==== BARIS TERSIMPAN

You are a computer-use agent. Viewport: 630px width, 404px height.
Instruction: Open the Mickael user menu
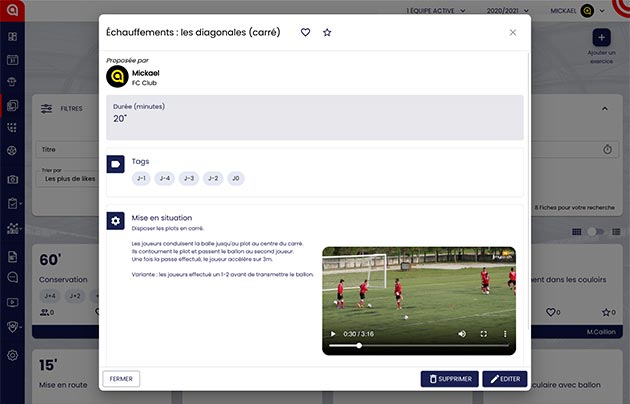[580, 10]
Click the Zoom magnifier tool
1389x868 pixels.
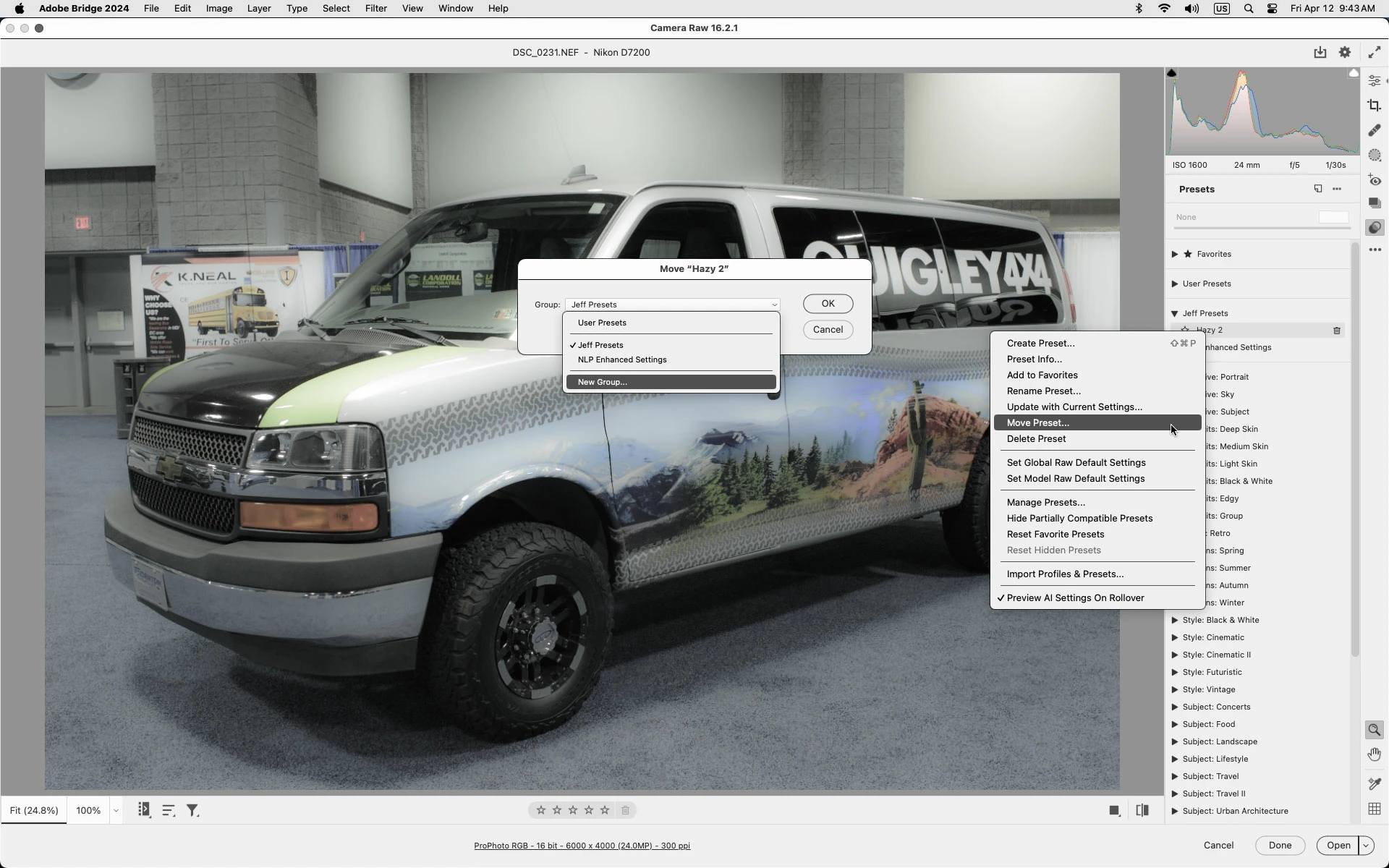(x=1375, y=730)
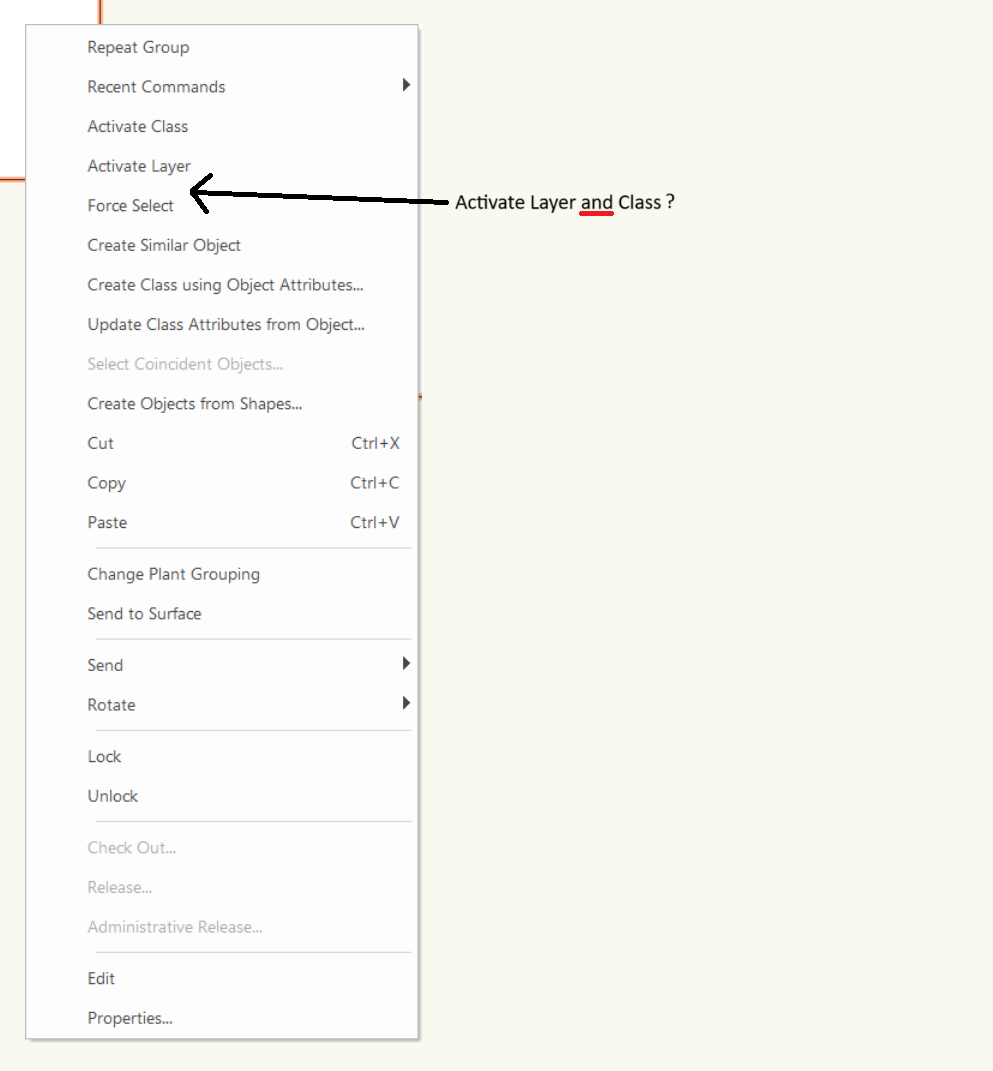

========
==== BARIS TERSIMPAN

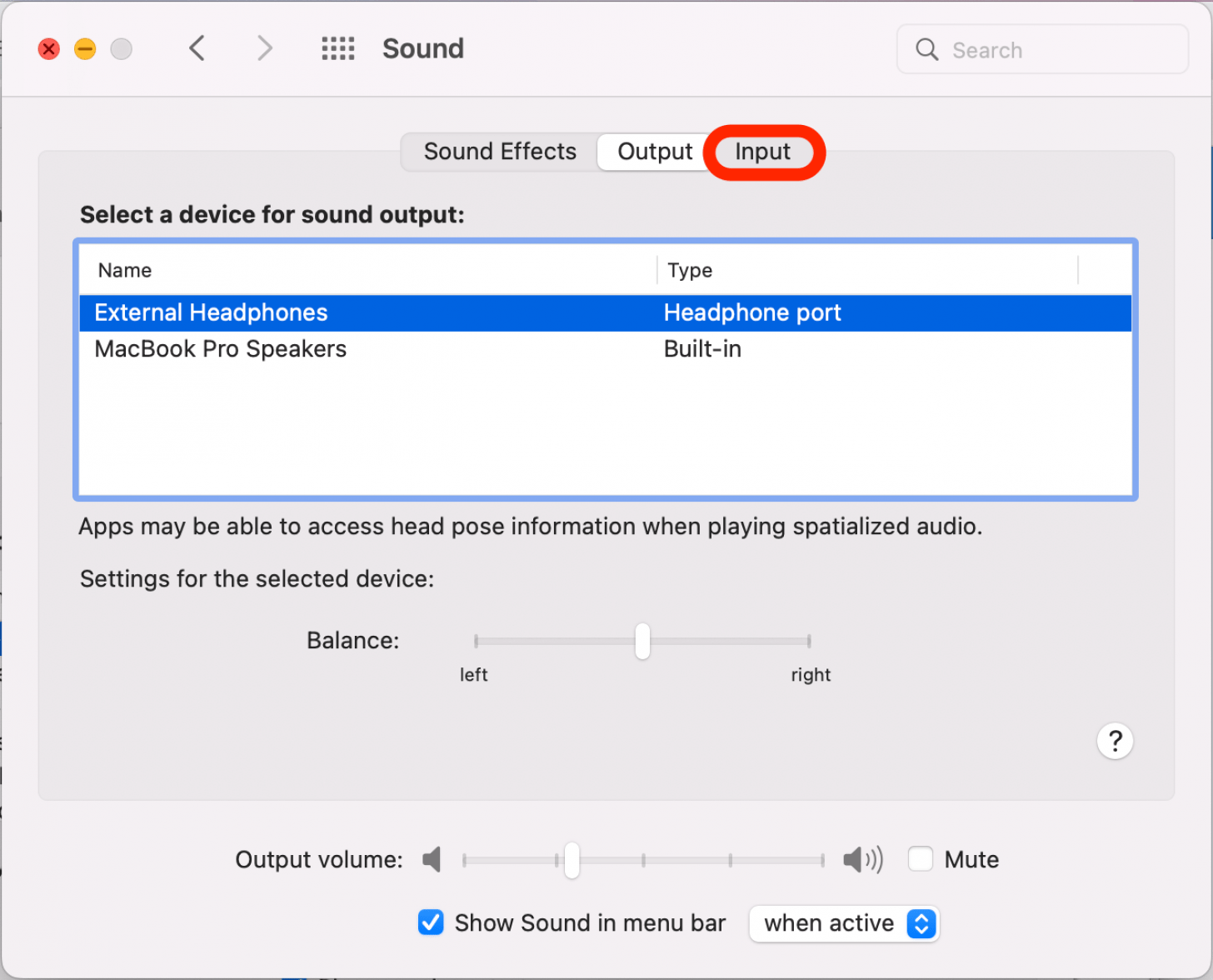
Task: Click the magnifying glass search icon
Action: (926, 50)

========
==== BARIS TERSIMPAN

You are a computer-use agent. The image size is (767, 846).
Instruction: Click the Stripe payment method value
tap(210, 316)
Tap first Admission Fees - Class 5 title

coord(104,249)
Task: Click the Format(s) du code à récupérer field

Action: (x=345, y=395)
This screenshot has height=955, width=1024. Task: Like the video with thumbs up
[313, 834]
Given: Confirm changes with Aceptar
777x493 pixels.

========

Ulangi tanpa perubahan bagian catatan di atas, mulai dari baris yang memuat "Task: Click the Format(s)" sampai dengan baris yang memuat "777x493 pixels.". Kedua baris batas tersebut ikut disertakan.

Task: Click the Format(s) du code à récupérer field

Action: (x=345, y=395)
This screenshot has height=955, width=1024. Task: Like the video with thumbs up
[313, 834]
Given: Confirm changes with Aceptar
777x493 pixels.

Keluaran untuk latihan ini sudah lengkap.